What version of Dgraph are you using?
Dgraph Version
$ dgraph version
[Decoder]: Using assembly version of decoder
Page Size: 4096
Dgraph version : v20.11.0
Dgraph codename : tchalla
Dgraph SHA-256 : 8acb886b24556691d7d74929817a4ac7d9db76bb8b77de00f44650931a16b6ac
Commit SHA-1 : c4245ad55
Commit timestamp : 2020-12-16 15:55:40 +0530
Branch : HEAD
Go version : go1.15.5
jemalloc enabled : true
Have you tried reproducing the issue with the latest release?
no
What is the hardware spec (RAM, OS)?
kubernetes(gke) 3 alphas, 1 group - 11core, 30GB ram each, 512Gi ssds.
Steps to reproduce the issue (command/config used to run Dgraph).
Normal helm install from chart.
I have a cluster (1 group) with a RAFT member that was far behind the rest of the alpha group:
I found in the logs that the group leader is trying to send him snapshots constantly:
I0316 20:48:47.277307 19 log.go:34] Sending Snapshot Sent data of size 18 GiB
I0316 20:48:47.792421 19 snapshot.go:252] Streaming done. Waiting for ACK...
I0316 20:48:49.096330 19 snapshot.go:257] Received ACK with done: true
I0316 20:48:49.096360 19 snapshot.go:298] Stream snapshot: OK
I0316 20:48:50.153753 19 snapshot.go:292] Got StreamSnapshot request: context:<id:2 group:1 addr:"ADDR_REDACTED:7080" > index:94158883 read_ts:9278223
I0316 20:48:50.170605 19 snapshot.go:201] Waiting to reach timestamp: 92782239
I0316 20:48:50.573906 19 log.go:34] Sending Snapshot Sending batch of size: 17 MB.
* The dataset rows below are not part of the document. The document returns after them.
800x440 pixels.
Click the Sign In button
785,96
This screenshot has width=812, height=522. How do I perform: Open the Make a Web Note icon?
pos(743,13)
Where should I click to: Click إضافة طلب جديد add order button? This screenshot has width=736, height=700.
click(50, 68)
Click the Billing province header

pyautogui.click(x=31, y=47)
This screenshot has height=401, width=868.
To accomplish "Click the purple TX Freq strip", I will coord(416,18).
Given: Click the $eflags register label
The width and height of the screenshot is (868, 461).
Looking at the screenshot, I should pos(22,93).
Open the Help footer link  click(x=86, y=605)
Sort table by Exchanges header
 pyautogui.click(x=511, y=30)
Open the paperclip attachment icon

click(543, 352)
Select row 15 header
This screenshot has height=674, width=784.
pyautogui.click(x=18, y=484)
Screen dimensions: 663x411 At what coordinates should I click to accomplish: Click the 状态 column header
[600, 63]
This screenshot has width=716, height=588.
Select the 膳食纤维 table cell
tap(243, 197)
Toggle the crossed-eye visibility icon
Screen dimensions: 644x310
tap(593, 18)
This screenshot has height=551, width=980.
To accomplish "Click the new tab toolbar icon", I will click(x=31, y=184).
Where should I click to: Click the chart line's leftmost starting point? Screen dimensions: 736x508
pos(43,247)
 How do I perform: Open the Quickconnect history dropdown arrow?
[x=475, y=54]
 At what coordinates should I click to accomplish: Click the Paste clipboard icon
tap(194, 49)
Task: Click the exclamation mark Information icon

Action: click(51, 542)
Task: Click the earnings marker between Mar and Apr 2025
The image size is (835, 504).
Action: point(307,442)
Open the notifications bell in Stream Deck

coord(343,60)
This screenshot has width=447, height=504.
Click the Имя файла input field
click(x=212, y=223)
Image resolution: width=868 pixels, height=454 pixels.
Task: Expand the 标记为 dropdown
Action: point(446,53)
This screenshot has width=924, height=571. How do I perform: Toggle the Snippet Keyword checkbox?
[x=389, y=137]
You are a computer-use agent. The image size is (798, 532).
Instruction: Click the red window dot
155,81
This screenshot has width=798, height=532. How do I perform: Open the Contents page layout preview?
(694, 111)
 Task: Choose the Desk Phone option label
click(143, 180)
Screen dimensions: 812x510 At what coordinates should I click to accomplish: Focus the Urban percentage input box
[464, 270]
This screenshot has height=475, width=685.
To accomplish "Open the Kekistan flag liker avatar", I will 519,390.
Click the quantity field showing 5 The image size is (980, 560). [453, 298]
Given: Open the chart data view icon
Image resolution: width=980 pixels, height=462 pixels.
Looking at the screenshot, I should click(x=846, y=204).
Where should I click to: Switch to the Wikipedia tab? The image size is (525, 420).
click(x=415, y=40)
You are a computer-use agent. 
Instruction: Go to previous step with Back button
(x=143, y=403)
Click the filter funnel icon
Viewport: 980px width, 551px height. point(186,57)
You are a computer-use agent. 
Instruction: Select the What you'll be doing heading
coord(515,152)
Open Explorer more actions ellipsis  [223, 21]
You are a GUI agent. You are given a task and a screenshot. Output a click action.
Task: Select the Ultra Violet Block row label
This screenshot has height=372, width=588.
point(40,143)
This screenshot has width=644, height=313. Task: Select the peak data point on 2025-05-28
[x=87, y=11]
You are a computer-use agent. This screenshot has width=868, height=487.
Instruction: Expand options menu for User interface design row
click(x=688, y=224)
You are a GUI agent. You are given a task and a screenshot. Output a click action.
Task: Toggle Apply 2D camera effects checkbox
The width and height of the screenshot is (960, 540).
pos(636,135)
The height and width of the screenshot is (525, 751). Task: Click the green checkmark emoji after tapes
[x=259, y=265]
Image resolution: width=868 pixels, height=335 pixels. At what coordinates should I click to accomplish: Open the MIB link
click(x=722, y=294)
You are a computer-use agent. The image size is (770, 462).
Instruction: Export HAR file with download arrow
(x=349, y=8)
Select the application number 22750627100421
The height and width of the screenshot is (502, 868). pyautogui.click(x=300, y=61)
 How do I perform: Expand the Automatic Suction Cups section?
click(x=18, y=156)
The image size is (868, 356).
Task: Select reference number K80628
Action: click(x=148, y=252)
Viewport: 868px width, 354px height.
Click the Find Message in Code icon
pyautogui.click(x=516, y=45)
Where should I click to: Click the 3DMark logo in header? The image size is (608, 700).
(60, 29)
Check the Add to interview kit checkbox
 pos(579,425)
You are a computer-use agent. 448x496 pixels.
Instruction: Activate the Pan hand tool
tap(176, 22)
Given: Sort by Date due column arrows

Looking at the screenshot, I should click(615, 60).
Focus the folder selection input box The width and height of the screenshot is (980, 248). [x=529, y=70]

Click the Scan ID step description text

...(and a whole new snapshot is sent)
and from the receiver’s side:
I0316 20:48:49.095144 19 snapshot.go:119] Snapshot writes DONE. Sending ACK
I0316 20:48:49.095286 19 snapshot.go:126] Populated snapshot with data size: 18 GiB
I0316 20:48:49.109647 19 draft.go:1175] ---> Retrieve snapshot: OK.
I0316 20:48:49.109785 19 draft.go:1181] ---> SNAPSHOT: {Context:id:1 group:1 addr:"ADDR_REDACTED:7080" Index:94135563 ReadTs:92753749 Done:false Sinc
I0316 20:48:49.109988 19 draft.go:124] Operation completed with id: opSnapshot
W0316 20:48:49.110080 19 draft.go:1313] Raft.Ready took too long to process: Timer Total: 10m55.373s. Breakdown: [{disk 10m55.373s} {proposals 0s} {advance 0s}] Num entries: 0. MustSync: false
I0316 20:48:50.146996 19 log.go:34] 2 [commit: 94135563, lastindex: 94135563, lastterm: 101] starts to restore snapshot [index: 94158883, term: 101]
I0316 20:48:50.147263 19 log.go:34] log [committed=94135563, applied=94135563, unstable.offset=94135564, len(unstable.Entries)=0] starts to restore snapshot [index: 94158883, term: 101]
I0316 20:48:50.147419 19 log.go:34] 2 restored progress of 1 [next = 94158884, match = 0, state = ProgressStateProbe, waiting = false, pendingSnapshot = 0]
I0316 20:48:50.147465 19 log.go:34] 2 restored progress of 2 [next = 94158884, match = 94158883, state = ProgressStateProbe, waiting = false, pendingSnapshot = 0]
I0316 20:48:50.147474 19 log.go:34] 2 restored progress of 3 [next = 94158884, match = 0, state = ProgressStateProbe, waiting = false, pendingSnapshot = 0]
I0316 20:48:50.147500 19 log.go:34] 2 [commit: 94158883] restored snapshot [index: 94158883, term: 101]
I0316 20:48:50.147671 19 draft.go:1151] Drain applyCh by reaching 93890631 before retrieving snapshot
I0316 20:48:50.147693 19 draft.go:1048] Drained 0 proposals
I0316 20:48:50.147727 19 draft.go:1169] ---> SNAPSHOT: {Context:id:1 group:1 addr:"ADDR_REDACTED:7080" Index:94158883 ReadTs:92782239 Done:false Sinc
I0316 20:48:50.147784 19 draft.go:180] Operation started with id: opSnapshot
This has been happening constantly since just after the divergence in the above image. The only warning message is Raft.Ready took too long to process
but that doesnt seem to be anything but a log message triggered by the snapshot taking more than 500ms. Can anyone explain to me the semantics behind this? Even better would be advice on how to successfully converge my cluster.